Republican Attorney General Tom Horne launched an investigation into whether members of the commission violated the state's open-meeting law, only to have a judge rule that Horne himself had violated ethical rules by pursuing the investigation, which is now in the hands of Maricopa County Attorney Bill Montgomery.

The Arizona Supreme Court's order triggered angry press releases from GOP legislative leaders.

Arizona House Speaker Andy Tobin blasted the court for restoring a "biased czar" to the commission.

"Moving forward, I am putting all options on the table in an effort to protect our state from being hijacked by a partisan ploy to demolish the democratic process," Tobin said.

Meanwhile, Arizona State Senate spokesman Mike Philipsen released a statement on behalf of the Senate leadership predicting that "this rogue chair will move as quickly as possible to push through her unconstitutional maps and get them to the Department of Justice.
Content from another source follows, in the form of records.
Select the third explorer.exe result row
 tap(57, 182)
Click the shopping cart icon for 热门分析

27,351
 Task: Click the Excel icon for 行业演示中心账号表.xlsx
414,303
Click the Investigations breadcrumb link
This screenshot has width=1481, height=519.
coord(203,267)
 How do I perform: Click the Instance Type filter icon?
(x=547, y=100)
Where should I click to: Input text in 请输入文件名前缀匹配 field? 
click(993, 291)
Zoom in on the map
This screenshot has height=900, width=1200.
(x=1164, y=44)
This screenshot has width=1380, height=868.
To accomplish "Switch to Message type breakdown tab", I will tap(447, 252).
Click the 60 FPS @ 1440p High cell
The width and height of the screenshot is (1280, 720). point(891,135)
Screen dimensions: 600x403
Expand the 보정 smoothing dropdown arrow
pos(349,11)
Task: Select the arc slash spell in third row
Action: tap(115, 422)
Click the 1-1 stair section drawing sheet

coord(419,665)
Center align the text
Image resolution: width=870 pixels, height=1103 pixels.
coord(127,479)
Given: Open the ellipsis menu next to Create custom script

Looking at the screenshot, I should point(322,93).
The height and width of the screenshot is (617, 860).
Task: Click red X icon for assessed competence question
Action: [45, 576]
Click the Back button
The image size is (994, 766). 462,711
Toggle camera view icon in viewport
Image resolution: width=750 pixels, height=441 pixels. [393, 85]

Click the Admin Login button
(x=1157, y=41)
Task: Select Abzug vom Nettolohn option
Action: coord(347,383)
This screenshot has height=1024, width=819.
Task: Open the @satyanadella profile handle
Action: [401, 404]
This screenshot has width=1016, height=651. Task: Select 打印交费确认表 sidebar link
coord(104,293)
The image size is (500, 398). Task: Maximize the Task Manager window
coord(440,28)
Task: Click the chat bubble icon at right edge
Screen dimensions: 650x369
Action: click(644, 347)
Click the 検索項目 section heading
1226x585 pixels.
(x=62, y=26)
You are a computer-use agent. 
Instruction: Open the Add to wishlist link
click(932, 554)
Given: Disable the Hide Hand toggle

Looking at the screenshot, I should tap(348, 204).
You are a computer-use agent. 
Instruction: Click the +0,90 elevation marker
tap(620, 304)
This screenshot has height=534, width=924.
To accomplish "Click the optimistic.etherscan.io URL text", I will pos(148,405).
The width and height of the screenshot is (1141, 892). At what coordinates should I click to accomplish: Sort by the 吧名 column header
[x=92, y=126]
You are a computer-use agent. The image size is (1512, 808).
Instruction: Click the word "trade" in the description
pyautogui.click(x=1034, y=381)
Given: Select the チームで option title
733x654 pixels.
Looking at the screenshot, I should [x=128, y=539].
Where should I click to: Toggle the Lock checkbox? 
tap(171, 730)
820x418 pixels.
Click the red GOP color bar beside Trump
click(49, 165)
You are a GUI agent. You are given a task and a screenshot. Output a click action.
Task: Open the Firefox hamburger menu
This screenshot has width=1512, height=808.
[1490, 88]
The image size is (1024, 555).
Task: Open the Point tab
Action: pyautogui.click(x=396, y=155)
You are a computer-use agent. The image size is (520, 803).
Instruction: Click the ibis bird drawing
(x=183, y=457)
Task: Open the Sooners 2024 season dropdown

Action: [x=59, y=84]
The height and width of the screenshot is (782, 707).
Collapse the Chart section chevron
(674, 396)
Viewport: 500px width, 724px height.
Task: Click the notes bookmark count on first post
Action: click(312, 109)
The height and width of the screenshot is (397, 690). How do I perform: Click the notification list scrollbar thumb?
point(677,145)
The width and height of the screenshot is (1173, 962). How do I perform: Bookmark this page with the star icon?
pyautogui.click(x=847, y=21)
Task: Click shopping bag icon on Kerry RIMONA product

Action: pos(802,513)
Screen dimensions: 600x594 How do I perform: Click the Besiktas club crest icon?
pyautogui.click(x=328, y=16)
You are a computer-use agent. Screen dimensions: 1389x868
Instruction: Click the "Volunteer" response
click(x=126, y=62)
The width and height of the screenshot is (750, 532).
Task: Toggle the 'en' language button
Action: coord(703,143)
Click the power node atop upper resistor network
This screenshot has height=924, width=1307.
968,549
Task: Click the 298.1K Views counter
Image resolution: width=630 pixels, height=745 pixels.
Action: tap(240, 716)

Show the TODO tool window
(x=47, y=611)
Senate leadership is calling on the governor to move swiftly and use anything within her means to stop this runaway train. We must bring back integrity to the redistricting process."

The Grand Canyon Institute, a bipartisan nonprofit that recently evaluated the proposed maps and concluded that they met all constitutional criteria, praised the court's decision.

"We applaud the Supreme Court's decision to reinstate Colleen Mathis as the chairperson of the Independent Redistricting Commission," the organization's leaders said in a statement. "When Arizonans removed politicians from drawing legislative and congressional maps, they asked that the commission remain truly independent, and that commissioners could only be removed for substantial neglect of duty or gross misconduct. Those terms have meaning, and are not simply whatever the governor says it is. This commission properly considered the constitutional criteria in drawing both legislative and congressional districts, and the governor had no reasonable grounds to remove Commissioner Mathis."